== DATASET EXCERPTS ==
○ ○ ○ ○

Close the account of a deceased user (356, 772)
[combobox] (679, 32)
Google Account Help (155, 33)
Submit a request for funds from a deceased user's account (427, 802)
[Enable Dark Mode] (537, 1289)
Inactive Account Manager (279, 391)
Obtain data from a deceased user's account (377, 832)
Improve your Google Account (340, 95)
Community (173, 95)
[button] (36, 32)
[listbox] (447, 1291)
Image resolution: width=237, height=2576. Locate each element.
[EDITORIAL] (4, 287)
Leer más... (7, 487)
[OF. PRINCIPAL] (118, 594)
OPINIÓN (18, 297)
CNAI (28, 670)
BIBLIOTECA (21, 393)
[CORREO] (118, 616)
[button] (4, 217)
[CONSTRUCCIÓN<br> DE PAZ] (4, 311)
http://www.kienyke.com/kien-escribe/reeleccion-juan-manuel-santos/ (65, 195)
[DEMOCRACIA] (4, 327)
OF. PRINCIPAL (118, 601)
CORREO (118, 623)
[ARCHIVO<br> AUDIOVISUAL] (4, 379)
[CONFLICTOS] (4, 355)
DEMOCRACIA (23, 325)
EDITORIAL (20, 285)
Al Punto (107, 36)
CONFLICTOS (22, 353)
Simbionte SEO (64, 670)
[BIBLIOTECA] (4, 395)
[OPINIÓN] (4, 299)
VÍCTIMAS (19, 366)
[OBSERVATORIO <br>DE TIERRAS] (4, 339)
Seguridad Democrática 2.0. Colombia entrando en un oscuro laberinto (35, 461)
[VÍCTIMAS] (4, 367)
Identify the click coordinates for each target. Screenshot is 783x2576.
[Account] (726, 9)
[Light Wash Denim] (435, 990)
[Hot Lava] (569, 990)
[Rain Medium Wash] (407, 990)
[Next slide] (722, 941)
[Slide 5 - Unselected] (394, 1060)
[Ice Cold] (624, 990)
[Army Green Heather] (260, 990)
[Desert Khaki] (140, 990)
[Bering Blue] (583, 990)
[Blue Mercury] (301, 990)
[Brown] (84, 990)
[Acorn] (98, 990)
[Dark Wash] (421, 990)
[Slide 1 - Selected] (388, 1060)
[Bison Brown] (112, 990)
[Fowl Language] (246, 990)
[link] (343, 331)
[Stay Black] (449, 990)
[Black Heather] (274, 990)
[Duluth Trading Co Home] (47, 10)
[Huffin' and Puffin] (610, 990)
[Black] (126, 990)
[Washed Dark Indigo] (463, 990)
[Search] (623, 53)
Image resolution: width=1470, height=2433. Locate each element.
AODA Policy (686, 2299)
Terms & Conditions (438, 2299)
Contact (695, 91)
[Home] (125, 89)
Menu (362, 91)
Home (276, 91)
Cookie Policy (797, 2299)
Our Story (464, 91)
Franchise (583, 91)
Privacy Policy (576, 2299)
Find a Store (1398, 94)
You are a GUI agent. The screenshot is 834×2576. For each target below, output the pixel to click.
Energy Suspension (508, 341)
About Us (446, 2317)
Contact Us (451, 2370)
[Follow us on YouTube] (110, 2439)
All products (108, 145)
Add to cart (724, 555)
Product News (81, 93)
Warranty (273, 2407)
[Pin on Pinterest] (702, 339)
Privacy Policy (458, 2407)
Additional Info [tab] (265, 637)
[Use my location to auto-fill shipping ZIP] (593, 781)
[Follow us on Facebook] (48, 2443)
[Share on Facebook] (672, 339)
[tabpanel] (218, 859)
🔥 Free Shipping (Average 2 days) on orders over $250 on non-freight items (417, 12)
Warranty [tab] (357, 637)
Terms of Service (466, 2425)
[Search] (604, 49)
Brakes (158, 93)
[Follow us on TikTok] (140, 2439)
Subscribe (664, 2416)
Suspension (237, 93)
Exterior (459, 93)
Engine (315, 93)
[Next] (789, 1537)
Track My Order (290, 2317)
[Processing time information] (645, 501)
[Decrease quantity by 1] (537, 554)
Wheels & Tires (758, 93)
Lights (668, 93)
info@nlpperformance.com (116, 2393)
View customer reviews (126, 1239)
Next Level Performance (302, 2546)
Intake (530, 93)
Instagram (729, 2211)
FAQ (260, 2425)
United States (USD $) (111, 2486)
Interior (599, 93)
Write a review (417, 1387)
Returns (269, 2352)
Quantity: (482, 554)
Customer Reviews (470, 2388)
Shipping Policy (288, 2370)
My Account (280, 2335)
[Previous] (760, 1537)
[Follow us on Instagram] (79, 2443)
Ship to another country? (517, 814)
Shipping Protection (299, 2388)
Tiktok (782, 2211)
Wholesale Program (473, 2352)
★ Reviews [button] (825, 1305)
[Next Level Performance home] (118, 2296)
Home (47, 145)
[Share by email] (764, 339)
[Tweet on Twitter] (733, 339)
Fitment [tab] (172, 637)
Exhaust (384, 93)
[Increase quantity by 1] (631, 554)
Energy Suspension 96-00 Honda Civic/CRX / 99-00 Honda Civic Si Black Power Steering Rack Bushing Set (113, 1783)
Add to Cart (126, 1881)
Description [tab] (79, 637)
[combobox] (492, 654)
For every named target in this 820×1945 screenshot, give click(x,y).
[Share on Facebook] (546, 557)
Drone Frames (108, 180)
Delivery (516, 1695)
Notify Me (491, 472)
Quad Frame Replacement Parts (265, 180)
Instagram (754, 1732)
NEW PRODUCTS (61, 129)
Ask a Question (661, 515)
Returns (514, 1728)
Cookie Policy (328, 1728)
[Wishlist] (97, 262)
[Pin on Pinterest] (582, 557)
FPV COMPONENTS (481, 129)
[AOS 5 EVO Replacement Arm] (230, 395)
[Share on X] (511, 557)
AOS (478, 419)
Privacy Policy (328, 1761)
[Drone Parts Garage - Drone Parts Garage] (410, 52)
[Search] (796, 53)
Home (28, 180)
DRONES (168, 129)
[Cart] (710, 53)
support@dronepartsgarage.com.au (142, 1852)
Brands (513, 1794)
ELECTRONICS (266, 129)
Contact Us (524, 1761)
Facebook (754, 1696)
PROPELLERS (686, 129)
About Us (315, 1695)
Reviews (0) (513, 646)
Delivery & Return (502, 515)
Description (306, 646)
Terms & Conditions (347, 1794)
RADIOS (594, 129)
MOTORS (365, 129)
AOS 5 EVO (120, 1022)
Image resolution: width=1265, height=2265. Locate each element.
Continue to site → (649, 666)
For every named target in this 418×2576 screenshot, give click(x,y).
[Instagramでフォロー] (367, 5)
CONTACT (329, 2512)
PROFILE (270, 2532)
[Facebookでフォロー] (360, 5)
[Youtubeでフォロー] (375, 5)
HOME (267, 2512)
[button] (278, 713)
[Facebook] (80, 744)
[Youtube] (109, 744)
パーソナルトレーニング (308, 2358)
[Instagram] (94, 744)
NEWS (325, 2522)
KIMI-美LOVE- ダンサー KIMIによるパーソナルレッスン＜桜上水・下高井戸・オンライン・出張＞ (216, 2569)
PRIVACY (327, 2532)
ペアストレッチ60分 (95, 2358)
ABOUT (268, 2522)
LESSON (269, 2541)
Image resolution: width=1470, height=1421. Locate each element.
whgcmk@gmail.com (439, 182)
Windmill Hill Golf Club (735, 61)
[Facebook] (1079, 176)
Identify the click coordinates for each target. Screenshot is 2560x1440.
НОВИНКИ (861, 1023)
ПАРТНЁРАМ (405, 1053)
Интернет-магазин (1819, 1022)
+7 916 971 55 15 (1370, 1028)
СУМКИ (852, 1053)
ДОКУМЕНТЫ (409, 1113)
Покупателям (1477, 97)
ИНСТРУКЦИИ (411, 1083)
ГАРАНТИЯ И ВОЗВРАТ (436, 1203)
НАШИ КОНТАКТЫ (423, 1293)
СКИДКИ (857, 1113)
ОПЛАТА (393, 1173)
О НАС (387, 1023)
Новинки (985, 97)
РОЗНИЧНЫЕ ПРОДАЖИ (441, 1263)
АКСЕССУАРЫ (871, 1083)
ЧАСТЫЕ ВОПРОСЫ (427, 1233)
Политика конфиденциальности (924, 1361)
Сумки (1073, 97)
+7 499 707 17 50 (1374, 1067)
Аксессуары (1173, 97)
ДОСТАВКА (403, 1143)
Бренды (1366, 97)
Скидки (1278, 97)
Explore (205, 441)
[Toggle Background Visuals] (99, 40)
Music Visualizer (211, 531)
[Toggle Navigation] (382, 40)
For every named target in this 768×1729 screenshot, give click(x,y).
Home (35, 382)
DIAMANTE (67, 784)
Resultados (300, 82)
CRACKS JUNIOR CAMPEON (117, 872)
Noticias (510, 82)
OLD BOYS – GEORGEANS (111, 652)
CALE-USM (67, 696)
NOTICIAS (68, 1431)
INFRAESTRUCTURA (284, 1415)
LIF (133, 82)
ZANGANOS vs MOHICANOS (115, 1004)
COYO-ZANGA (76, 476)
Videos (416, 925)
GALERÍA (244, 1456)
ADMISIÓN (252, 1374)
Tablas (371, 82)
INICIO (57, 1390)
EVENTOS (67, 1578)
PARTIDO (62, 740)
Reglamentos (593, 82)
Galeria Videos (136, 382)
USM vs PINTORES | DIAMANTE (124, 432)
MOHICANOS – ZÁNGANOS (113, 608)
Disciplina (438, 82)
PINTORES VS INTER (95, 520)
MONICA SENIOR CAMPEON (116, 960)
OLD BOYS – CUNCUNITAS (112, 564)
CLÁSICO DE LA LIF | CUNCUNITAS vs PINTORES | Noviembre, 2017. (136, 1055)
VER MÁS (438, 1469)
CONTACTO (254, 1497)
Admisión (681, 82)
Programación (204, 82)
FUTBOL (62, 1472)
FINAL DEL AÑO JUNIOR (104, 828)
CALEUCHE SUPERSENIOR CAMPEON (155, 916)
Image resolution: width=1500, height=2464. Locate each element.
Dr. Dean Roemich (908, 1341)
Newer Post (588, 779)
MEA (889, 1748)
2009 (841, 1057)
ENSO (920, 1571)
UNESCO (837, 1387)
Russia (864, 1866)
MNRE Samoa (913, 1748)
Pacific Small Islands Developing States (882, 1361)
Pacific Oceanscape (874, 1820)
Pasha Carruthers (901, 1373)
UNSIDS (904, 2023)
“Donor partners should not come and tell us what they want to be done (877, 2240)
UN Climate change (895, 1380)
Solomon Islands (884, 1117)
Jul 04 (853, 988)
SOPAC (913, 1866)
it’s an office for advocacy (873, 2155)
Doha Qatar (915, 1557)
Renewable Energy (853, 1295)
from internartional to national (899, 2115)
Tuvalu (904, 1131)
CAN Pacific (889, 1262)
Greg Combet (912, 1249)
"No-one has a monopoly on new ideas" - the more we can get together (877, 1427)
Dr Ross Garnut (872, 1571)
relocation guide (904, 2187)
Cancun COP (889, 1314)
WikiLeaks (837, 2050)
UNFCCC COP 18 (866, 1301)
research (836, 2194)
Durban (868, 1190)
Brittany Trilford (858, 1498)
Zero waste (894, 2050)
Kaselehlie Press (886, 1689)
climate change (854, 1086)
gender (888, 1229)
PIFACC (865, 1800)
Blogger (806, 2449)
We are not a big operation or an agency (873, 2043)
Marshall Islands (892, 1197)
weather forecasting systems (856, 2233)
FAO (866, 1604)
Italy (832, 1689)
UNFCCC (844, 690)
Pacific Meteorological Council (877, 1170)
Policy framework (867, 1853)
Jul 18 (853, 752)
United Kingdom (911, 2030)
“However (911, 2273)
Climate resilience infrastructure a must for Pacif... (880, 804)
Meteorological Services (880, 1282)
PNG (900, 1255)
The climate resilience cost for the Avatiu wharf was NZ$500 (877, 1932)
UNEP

○ ○ ○ ○

== WORK INSTRUCTIONS ==
What you should output is every line of the records above, from the first through the line containing "[listbox] (447, 1291)", unchanged.

== RESPONSE FOR THIS EXERCISE ==
Close the account of a deceased user (356, 772)
[combobox] (679, 32)
Google Account Help (155, 33)
Submit a request for funds from a deceased user's account (427, 802)
[Enable Dark Mode] (537, 1289)
Inactive Account Manager (279, 391)
Obtain data from a deceased user's account (377, 832)
Improve your Google Account (340, 95)
Community (173, 95)
[button] (36, 32)
[listbox] (447, 1291)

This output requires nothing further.